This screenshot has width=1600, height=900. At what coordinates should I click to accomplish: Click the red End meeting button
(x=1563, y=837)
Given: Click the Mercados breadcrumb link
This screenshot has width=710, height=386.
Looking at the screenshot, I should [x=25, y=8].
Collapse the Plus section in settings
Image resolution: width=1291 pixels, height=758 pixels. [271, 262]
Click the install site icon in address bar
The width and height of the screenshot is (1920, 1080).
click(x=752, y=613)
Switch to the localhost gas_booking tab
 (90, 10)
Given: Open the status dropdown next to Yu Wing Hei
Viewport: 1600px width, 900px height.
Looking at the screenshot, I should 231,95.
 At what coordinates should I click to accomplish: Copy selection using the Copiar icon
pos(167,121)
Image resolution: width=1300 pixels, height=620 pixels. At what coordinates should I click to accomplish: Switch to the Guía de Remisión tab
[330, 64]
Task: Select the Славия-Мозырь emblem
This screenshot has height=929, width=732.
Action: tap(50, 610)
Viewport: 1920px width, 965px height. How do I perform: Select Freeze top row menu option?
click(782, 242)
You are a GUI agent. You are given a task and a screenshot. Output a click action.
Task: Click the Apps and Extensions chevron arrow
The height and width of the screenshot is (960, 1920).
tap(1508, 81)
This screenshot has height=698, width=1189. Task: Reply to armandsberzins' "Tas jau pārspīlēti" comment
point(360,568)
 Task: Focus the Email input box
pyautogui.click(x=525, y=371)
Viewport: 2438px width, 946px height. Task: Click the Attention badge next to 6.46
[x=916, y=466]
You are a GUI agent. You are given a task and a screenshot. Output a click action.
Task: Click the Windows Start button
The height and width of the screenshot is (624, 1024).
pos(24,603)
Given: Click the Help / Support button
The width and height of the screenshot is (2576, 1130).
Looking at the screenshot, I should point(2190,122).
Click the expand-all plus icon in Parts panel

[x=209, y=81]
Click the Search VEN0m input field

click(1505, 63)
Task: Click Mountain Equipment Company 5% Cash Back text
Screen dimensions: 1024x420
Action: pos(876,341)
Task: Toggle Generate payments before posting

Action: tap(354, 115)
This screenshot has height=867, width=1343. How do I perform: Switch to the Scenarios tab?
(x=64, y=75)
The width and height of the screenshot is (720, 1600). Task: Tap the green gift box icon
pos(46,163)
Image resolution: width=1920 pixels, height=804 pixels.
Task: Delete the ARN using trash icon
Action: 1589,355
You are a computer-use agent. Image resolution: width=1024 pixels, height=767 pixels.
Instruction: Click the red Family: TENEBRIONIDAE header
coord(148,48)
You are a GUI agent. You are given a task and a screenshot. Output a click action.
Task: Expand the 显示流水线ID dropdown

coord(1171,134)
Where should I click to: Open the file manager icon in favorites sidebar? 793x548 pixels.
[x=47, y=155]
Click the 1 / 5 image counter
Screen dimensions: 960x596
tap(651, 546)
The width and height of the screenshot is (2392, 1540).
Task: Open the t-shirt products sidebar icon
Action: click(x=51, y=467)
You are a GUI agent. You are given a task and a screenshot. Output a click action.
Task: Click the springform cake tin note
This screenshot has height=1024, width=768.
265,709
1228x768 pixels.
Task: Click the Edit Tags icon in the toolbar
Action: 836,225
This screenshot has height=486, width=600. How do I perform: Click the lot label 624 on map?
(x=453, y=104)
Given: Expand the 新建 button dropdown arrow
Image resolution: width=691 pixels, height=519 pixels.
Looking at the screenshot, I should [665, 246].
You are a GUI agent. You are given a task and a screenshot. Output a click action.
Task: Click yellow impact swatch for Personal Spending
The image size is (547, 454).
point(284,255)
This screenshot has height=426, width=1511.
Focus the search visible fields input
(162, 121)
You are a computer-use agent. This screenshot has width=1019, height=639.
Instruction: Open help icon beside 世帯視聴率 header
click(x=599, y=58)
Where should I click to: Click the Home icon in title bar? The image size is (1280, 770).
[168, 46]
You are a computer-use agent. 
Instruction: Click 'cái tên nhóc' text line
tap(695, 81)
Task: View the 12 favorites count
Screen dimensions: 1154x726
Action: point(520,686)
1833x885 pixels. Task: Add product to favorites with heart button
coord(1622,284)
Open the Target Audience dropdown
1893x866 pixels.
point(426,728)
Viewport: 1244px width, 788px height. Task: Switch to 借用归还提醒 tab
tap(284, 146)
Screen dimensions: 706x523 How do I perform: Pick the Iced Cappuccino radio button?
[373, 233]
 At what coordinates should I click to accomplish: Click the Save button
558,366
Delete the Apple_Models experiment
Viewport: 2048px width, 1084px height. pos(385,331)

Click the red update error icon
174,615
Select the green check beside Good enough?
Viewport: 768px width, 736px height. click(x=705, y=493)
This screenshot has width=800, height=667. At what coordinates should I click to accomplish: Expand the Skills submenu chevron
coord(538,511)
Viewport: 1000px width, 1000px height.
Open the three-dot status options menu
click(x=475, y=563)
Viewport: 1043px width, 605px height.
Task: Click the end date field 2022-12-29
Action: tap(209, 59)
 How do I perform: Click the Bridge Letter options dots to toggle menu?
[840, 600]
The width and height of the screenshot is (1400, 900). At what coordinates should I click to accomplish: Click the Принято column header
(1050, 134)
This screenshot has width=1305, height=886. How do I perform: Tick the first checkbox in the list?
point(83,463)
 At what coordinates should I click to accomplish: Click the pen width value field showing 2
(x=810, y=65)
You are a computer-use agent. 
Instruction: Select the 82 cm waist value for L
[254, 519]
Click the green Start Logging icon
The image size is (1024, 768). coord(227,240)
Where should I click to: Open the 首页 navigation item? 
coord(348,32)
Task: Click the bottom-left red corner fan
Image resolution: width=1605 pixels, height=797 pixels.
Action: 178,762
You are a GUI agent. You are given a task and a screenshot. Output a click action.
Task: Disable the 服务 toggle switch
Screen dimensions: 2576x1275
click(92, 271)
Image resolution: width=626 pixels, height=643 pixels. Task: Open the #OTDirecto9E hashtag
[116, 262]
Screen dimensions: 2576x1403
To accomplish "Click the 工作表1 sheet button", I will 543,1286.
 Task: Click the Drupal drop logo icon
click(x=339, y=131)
========================================
WHAT YOU WILL DO
Copy out all the rows above word for word, with each line unchanged.

FULL SOLUTION
This screenshot has width=1600, height=900. At what coordinates should I click to accomplish: Click the red End meeting button
(x=1563, y=837)
Given: Click the Mercados breadcrumb link
This screenshot has width=710, height=386.
Looking at the screenshot, I should [x=25, y=8].
Collapse the Plus section in settings
Image resolution: width=1291 pixels, height=758 pixels. [271, 262]
Click the install site icon in address bar
The width and height of the screenshot is (1920, 1080).
click(x=752, y=613)
Switch to the localhost gas_booking tab
 (90, 10)
Given: Open the status dropdown next to Yu Wing Hei
Viewport: 1600px width, 900px height.
Looking at the screenshot, I should 231,95.
 At what coordinates should I click to accomplish: Copy selection using the Copiar icon
pos(167,121)
Image resolution: width=1300 pixels, height=620 pixels. At what coordinates should I click to accomplish: Switch to the Guía de Remisión tab
[330, 64]
Task: Select the Славия-Мозырь emblem
This screenshot has height=929, width=732.
Action: tap(50, 610)
Viewport: 1920px width, 965px height. How do I perform: Select Freeze top row menu option?
click(782, 242)
You are a GUI agent. You are given a task and a screenshot. Output a click action.
Task: Click the Apps and Extensions chevron arrow
The height and width of the screenshot is (960, 1920).
tap(1508, 81)
This screenshot has height=698, width=1189. Task: Reply to armandsberzins' "Tas jau pārspīlēti" comment
point(360,568)
 Task: Focus the Email input box
pyautogui.click(x=525, y=371)
Viewport: 2438px width, 946px height. Task: Click the Attention badge next to 6.46
[x=916, y=466]
You are a GUI agent. You are given a task and a screenshot. Output a click action.
Task: Click the Windows Start button
The height and width of the screenshot is (624, 1024).
pos(24,603)
Given: Click the Help / Support button
The width and height of the screenshot is (2576, 1130).
Looking at the screenshot, I should point(2190,122).
Click the expand-all plus icon in Parts panel

[x=209, y=81]
Click the Search VEN0m input field

click(1505, 63)
Task: Click Mountain Equipment Company 5% Cash Back text
Screen dimensions: 1024x420
Action: pos(876,341)
Task: Toggle Generate payments before posting

Action: tap(354, 115)
This screenshot has height=867, width=1343. How do I perform: Switch to the Scenarios tab?
(x=64, y=75)
The width and height of the screenshot is (720, 1600). Task: Tap the green gift box icon
pos(46,163)
Image resolution: width=1920 pixels, height=804 pixels.
Task: Delete the ARN using trash icon
Action: 1589,355
You are a computer-use agent. Image resolution: width=1024 pixels, height=767 pixels.
Instruction: Click the red Family: TENEBRIONIDAE header
coord(148,48)
You are a GUI agent. You are given a task and a screenshot. Output a click action.
Task: Expand the 显示流水线ID dropdown

coord(1171,134)
Where should I click to: Open the file manager icon in favorites sidebar? 793x548 pixels.
[x=47, y=155]
Click the 1 / 5 image counter
Screen dimensions: 960x596
tap(651, 546)
The width and height of the screenshot is (2392, 1540).
Task: Open the t-shirt products sidebar icon
Action: click(x=51, y=467)
You are a GUI agent. You are given a task and a screenshot. Output a click action.
Task: Click the springform cake tin note
This screenshot has height=1024, width=768.
265,709
1228x768 pixels.
Task: Click the Edit Tags icon in the toolbar
Action: 836,225
This screenshot has height=486, width=600. How do I perform: Click the lot label 624 on map?
(x=453, y=104)
Given: Expand the 新建 button dropdown arrow
Image resolution: width=691 pixels, height=519 pixels.
Looking at the screenshot, I should [665, 246].
You are a GUI agent. You are given a task and a screenshot. Output a click action.
Task: Click yellow impact swatch for Personal Spending
The image size is (547, 454).
point(284,255)
This screenshot has height=426, width=1511.
Focus the search visible fields input
(162, 121)
You are a computer-use agent. This screenshot has width=1019, height=639.
Instruction: Open help icon beside 世帯視聴率 header
click(x=599, y=58)
Where should I click to: Click the Home icon in title bar? The image size is (1280, 770).
[168, 46]
You are a computer-use agent. 
Instruction: Click 'cái tên nhóc' text line
tap(695, 81)
Task: View the 12 favorites count
Screen dimensions: 1154x726
Action: point(520,686)
1833x885 pixels. Task: Add product to favorites with heart button
coord(1622,284)
Open the Target Audience dropdown
1893x866 pixels.
point(426,728)
Viewport: 1244px width, 788px height. Task: Switch to 借用归还提醒 tab
tap(284, 146)
Screen dimensions: 706x523 How do I perform: Pick the Iced Cappuccino radio button?
[373, 233]
 At what coordinates should I click to accomplish: Click the Save button
558,366
Delete the Apple_Models experiment
Viewport: 2048px width, 1084px height. pos(385,331)

Click the red update error icon
174,615
Select the green check beside Good enough?
Viewport: 768px width, 736px height. click(x=705, y=493)
This screenshot has width=800, height=667. At what coordinates should I click to accomplish: Expand the Skills submenu chevron
coord(538,511)
Viewport: 1000px width, 1000px height.
Open the three-dot status options menu
click(x=475, y=563)
Viewport: 1043px width, 605px height.
Task: Click the end date field 2022-12-29
Action: tap(209, 59)
 How do I perform: Click the Bridge Letter options dots to toggle menu?
[840, 600]
The width and height of the screenshot is (1400, 900). At what coordinates should I click to accomplish: Click the Принято column header
(1050, 134)
This screenshot has width=1305, height=886. How do I perform: Tick the first checkbox in the list?
point(83,463)
 At what coordinates should I click to accomplish: Click the pen width value field showing 2
(x=810, y=65)
You are a computer-use agent. 
Instruction: Select the 82 cm waist value for L
[254, 519]
Click the green Start Logging icon
The image size is (1024, 768). coord(227,240)
Where should I click to: Open the 首页 navigation item? 
coord(348,32)
Task: Click the bottom-left red corner fan
Image resolution: width=1605 pixels, height=797 pixels.
Action: 178,762
You are a GUI agent. You are given a task and a screenshot. Output a click action.
Task: Disable the 服务 toggle switch
Screen dimensions: 2576x1275
click(92, 271)
Image resolution: width=626 pixels, height=643 pixels. Task: Open the #OTDirecto9E hashtag
[116, 262]
Screen dimensions: 2576x1403
To accomplish "Click the 工作表1 sheet button", I will 543,1286.
 Task: Click the Drupal drop logo icon
click(x=339, y=131)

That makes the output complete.